It was better than dying, they told themselves.

When he demanded they serve in his castle an hour a week, every one of them old enough to walk, they did as he demanded. He still brought in qualified people from out in the world. He still staffed the school. It was, they told themselves, better than the alternative.

When he demanded fresh boys and girls for his bed, they were too far in, too far gone, to put up more than a token resistance. Memories of their old champion were far and few between. This new master had taught them too well not to fight. He probably wouldn’t be too bad to them, they told themselves. It was probably better than death.

Even if some of them were never seen again.

When the girl Aniza was sent to the overlord’s bed, she was too young to remember life under their previous lord, life before they had given everything up. Still, she fought. Her brother had gone to the monster on the hill, and never come home. Her best friend had gone, and come home pregnant and un-speaking.

The monster on the hill laughed at her, fighting her father, her uncle, the men and women down the street. “The time for that was before you were born, little sheepling.”

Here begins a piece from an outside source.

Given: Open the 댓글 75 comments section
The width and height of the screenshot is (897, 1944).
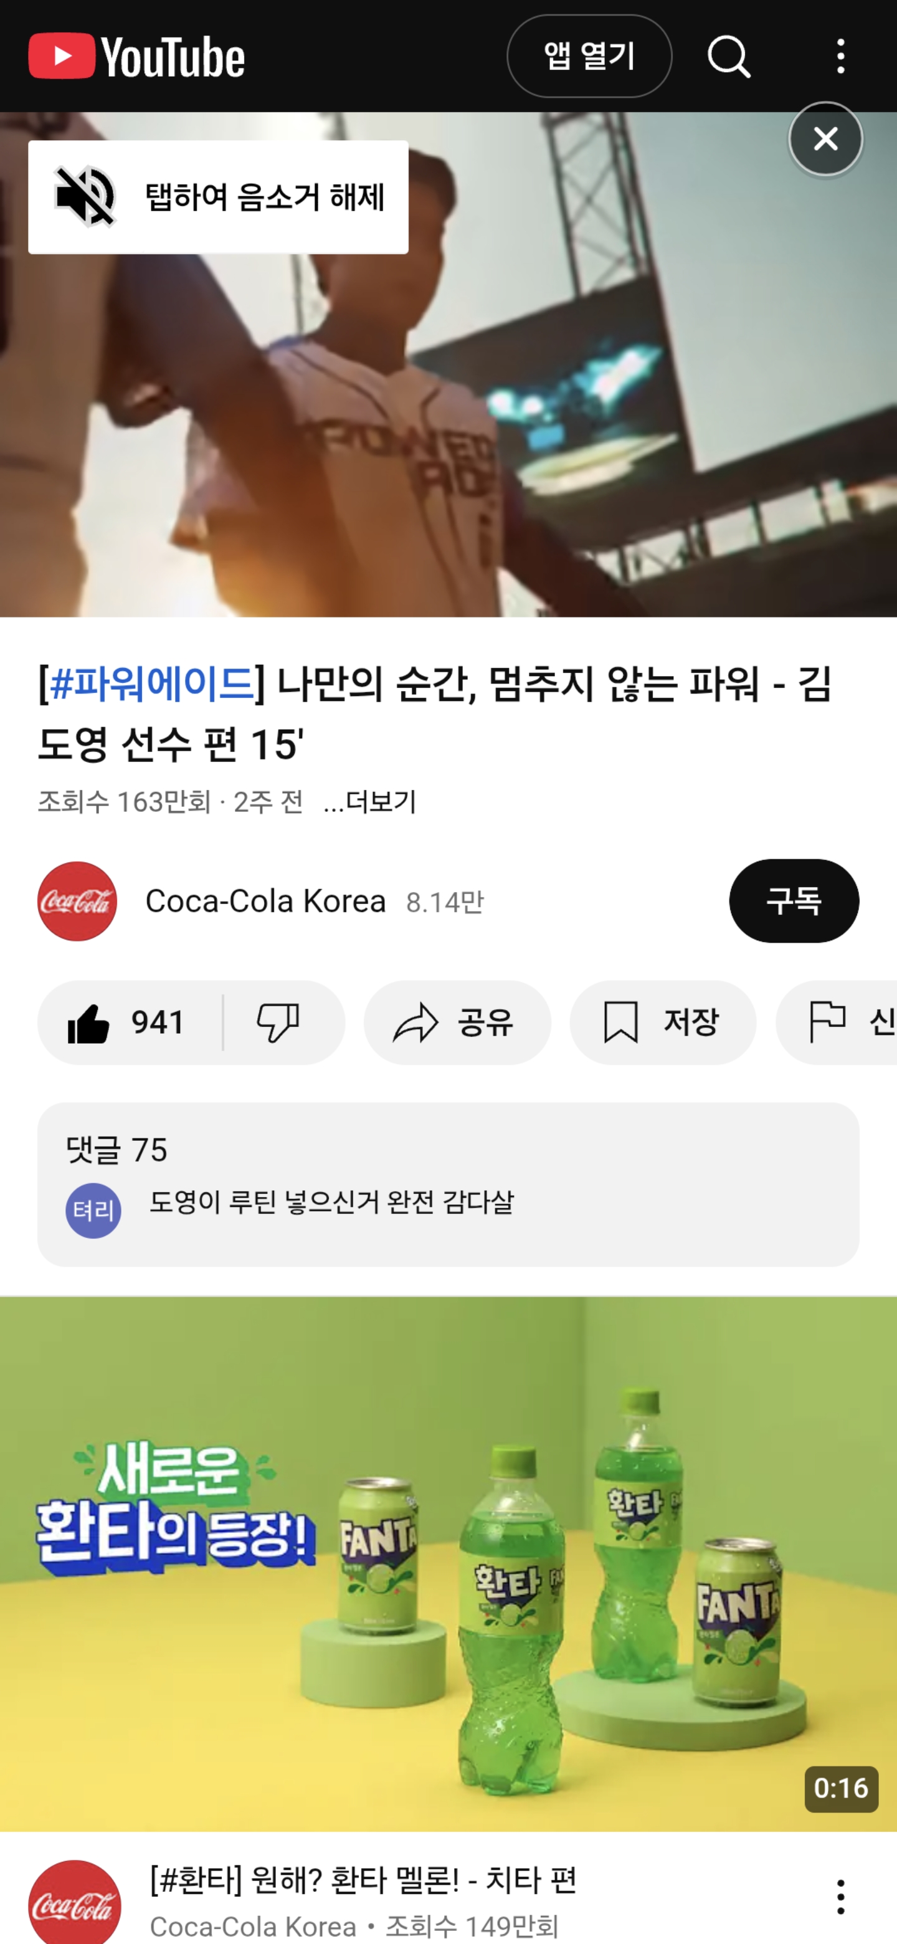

She spat in his face. He laughed even more, and bound her with chains. “It’s not your fault your family are sheep. But you are a sheep nonetheless.”

“Goat.” Her retort was short and snappish; the monster kept laughing.

“You’ll be fun, while you last.” He carried her over his shoulder, into his lair.

“I’ll outlast you.”

“You know, most people in your village have the sense not to talk back to me.”

“You kill everyone who tries.”

“Not everyone. Just enough to make the point.”

He took her into her lair, deep within what had been the man on the hill’s house, and chained her between the pile of blankets and furs he used as a bed and the still-functioning bathroom.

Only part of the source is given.